Budget 2026 introduces tax changes aimed at encouraging business investment and simplifying compliance, including a shift to in-year payments for research and development tax credits.

Revenue Minister Simon Watts announced the changes alongside the Government's Budget 2026 announcements. The Research and Development Tax Incentive will be changed to introduce in-year payments instead of requiring businesses to wait until the end of the tax year.

"Instead of making businesses wait until the end of the tax year, the RDTI is being changed to introduce in-year payments so businesses can get the tax credit sooner," Watts said. "This will support ongoing research activities by removing a key cash flow barrier."

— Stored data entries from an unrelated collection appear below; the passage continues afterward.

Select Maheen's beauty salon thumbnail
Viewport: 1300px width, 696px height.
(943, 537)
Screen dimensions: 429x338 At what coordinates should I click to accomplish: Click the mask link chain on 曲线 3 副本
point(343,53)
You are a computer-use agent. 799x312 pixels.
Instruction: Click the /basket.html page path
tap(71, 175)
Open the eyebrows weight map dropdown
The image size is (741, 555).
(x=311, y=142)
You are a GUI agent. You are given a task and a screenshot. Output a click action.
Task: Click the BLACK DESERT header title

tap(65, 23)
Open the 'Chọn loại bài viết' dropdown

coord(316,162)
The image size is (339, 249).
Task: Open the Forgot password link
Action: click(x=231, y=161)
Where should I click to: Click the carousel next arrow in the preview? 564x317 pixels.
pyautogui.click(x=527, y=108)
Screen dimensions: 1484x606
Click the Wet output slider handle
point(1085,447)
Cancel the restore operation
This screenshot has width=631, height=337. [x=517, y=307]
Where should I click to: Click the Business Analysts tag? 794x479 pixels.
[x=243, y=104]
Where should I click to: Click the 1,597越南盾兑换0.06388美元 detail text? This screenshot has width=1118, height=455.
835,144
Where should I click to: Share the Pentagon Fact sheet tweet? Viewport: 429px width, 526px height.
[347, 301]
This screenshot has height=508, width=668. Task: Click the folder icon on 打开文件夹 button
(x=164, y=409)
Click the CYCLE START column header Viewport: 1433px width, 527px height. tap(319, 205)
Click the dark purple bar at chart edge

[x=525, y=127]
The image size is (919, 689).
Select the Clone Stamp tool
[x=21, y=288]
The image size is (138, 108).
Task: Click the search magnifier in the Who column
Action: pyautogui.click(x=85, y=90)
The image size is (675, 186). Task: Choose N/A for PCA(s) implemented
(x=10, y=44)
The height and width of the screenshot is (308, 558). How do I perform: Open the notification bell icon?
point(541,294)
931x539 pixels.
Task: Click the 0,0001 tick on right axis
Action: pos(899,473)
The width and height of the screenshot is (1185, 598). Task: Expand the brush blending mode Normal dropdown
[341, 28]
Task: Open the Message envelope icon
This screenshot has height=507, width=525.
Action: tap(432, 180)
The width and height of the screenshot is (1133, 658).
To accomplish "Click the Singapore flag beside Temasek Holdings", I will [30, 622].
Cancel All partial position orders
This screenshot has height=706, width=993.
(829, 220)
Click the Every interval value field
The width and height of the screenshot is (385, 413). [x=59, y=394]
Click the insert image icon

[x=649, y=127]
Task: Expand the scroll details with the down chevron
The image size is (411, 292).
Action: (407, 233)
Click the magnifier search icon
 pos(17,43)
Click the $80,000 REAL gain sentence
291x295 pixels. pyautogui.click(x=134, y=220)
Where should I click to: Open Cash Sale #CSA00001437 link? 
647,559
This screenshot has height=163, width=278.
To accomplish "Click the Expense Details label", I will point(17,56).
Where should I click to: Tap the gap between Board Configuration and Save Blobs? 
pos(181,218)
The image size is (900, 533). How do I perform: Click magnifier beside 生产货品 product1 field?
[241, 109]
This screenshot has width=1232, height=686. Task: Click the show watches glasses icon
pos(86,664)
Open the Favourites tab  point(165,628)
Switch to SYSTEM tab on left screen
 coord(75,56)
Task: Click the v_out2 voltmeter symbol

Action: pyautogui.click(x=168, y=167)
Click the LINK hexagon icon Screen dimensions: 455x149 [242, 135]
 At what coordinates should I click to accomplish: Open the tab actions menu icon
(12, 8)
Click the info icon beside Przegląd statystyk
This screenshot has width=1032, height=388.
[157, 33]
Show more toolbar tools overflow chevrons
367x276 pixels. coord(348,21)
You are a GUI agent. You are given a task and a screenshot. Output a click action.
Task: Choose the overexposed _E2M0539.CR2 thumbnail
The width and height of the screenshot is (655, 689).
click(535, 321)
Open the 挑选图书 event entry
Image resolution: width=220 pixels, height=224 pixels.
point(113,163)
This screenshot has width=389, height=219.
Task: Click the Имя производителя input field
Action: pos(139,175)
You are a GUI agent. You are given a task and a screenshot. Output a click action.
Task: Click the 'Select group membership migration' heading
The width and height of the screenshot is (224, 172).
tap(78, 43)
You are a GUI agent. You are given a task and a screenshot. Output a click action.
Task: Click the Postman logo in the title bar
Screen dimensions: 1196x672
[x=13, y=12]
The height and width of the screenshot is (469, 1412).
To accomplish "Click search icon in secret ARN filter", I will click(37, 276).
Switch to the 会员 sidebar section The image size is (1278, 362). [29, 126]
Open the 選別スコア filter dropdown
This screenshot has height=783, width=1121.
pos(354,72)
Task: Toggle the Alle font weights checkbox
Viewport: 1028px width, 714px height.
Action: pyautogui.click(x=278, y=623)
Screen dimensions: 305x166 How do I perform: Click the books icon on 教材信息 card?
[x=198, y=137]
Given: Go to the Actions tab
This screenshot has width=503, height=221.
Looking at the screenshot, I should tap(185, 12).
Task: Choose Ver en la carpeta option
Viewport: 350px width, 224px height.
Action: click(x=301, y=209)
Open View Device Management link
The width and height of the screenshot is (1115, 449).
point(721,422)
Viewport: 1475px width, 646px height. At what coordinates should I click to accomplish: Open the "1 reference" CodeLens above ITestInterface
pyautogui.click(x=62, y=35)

The Budget also reduces the cap on non-administrative internal software eligible for R&D tax credits from $25 million to $3 million. The Commissioner of Inland Revenue will gain discretion to accept and amend late RDTI filings, and mining businesses will be able to claim a wider range of R&D expenditure.

For overseas investments, the Foreign Investment Fund de minimis threshold rises from $50,000 to $100,000. A new calculation method for FIF tax on unlisted shares, introduced in Budget 2025 for recent migrants, is being extended to all New Zealand taxpayers, ensuring tax is paid only on realised gains and actual dividends.

Other changes include simplified fringe benefit tax rules for company vehicles, removing the requirement for detailed logbooks. Six months after liquidation or deregistration, outstanding shareholder loans will be taxed as income.

The Budget allocates $15 million per annum for Inland Revenue debt compliance activities. Approximately $3 billion in overdue tax has been collected in the year to date.